Eagle Pass Mayor Chad Foster might have to change his tune about his idyllic border home after this week. Foster was having lunch Tuesday with Mexican officials across the border in Piedras Negras when a gunmen started spraying the place with bullets.

Eagle Pass Mayor Chad Foster

Eagle Pass Mayor Chad Foster might have to change his tune about his idyllic border home after this week.

Foster was having lunch Tuesday with Mexican officials across the border in Piedras Negras when gunmen started spraying the place with bullets, the Associated Press reported. A woman leaving the restaurant died, but Foster and the other officials escaped unharmed.

Foster, who is chairman of the Texas Border Coalition, a group of elected border leaders and businessmen, has been a leading critic of the border fence and of political rhetoric that paints his home as a war zone.

In September, after Gov.

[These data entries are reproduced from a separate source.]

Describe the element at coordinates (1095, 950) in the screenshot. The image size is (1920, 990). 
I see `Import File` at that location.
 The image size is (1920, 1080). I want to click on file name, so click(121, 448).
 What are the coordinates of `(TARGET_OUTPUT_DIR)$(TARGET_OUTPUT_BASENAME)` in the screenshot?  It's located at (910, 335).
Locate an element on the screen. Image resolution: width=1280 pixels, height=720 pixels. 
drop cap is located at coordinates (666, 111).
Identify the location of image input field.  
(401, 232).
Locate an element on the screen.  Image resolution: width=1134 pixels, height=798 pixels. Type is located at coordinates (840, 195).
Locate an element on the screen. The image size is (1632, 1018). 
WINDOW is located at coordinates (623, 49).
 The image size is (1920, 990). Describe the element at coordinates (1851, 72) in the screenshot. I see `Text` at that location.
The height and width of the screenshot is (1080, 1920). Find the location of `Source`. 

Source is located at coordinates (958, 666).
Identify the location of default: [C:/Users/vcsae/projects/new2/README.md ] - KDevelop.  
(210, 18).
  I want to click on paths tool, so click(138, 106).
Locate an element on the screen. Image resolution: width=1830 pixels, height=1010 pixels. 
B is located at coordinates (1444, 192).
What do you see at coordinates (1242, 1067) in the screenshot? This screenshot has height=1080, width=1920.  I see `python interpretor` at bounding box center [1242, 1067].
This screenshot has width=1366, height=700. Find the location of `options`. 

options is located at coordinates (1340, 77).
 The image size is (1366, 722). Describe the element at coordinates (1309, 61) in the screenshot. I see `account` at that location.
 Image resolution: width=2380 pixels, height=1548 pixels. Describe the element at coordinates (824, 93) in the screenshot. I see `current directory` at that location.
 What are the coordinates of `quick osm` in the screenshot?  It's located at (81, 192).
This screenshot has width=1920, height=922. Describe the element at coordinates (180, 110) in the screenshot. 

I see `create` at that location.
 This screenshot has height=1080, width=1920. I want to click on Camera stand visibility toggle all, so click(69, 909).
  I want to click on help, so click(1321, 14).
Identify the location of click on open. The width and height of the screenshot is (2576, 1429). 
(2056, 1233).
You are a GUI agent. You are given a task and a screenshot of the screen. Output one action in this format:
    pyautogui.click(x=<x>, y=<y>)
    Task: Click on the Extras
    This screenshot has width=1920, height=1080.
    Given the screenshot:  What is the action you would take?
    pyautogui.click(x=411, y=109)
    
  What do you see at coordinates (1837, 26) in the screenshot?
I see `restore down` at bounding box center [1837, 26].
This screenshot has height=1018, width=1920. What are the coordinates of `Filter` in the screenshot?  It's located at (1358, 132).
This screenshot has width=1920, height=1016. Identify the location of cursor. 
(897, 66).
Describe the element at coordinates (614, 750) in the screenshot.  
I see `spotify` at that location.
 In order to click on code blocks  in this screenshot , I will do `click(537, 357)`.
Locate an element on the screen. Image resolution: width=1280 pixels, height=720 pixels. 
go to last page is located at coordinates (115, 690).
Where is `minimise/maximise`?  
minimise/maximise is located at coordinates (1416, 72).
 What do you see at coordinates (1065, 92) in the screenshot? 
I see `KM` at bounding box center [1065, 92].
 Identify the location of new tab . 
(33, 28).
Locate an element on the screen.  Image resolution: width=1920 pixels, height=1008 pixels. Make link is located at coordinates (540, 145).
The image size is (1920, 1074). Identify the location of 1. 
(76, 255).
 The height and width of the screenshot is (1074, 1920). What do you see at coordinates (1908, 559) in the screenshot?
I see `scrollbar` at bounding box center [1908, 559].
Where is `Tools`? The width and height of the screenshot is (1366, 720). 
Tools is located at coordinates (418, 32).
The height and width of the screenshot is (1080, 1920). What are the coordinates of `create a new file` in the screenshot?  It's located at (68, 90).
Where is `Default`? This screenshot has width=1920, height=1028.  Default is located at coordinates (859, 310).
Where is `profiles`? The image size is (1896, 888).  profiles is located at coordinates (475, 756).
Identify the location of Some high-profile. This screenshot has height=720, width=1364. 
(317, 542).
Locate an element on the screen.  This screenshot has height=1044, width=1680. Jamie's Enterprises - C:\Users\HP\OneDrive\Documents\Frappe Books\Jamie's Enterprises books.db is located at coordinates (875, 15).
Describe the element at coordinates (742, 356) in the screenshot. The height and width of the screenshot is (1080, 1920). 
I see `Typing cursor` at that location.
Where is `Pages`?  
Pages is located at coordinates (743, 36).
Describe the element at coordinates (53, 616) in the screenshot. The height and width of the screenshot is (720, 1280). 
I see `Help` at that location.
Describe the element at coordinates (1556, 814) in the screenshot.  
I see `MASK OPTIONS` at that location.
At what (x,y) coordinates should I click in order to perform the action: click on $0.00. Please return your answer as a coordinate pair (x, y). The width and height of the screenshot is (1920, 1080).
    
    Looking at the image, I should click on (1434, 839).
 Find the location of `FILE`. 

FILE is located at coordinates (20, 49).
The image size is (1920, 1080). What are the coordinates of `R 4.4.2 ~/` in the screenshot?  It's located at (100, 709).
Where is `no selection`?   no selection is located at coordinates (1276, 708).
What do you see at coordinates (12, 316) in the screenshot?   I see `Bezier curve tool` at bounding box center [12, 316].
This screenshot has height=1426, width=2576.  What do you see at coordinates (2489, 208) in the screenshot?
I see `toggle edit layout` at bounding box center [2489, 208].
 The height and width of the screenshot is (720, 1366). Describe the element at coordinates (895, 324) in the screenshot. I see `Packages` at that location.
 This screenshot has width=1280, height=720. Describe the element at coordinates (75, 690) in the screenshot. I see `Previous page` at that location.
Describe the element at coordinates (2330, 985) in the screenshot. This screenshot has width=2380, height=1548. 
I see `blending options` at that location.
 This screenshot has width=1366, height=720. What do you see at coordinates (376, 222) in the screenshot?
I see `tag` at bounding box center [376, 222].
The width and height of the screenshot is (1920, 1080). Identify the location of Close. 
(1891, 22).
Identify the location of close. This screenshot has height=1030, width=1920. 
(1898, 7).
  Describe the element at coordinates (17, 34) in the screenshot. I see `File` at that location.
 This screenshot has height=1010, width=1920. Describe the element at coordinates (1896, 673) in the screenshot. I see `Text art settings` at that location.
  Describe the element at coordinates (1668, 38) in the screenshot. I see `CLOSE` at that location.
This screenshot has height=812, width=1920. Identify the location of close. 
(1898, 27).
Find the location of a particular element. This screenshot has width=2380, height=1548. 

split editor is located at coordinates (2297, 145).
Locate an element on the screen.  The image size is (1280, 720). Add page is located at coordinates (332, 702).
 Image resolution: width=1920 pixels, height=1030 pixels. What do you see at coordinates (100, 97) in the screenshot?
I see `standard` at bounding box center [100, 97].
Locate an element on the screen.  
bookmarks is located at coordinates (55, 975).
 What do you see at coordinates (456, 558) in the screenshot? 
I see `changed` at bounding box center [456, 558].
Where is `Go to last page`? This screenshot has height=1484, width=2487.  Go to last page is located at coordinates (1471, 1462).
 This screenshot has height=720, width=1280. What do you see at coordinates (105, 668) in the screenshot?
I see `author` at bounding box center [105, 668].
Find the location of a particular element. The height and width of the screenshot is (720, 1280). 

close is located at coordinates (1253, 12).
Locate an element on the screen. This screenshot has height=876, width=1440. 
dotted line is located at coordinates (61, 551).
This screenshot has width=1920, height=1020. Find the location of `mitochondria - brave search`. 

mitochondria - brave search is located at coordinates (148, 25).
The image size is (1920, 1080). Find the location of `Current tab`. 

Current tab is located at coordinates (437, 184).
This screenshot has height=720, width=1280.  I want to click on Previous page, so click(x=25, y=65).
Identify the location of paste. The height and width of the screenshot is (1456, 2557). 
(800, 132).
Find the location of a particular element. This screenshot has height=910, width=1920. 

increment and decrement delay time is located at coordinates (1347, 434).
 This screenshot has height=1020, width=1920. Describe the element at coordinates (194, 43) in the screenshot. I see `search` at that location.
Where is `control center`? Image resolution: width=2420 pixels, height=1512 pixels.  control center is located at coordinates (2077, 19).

Rick Perry announced he was sending "Ranger Recon Teams" to help secure the Texas Border, Foster sent the governor a letter basically asking him to chill out on the violence talk. He wrote: "Your remarks, if accurately reported, create a public impression of lawless hordes overrunning the border region and do not reflect our collective experience. Crime on the Texas border is on the way down after decreasing 65 percent over the past several years. Apprehensions of illegal border crossers are down more than 40 percent. In just the past year, El Paso -- the third safest city in the United States -- has seen apprehensions decline by 60 percent. While each of our communities has their own unique issues, being overwhelmed by criminal elements from Mexico is not one of them."

Granted, the attack was on the Mexican side of the border, but it sure did hit close to home.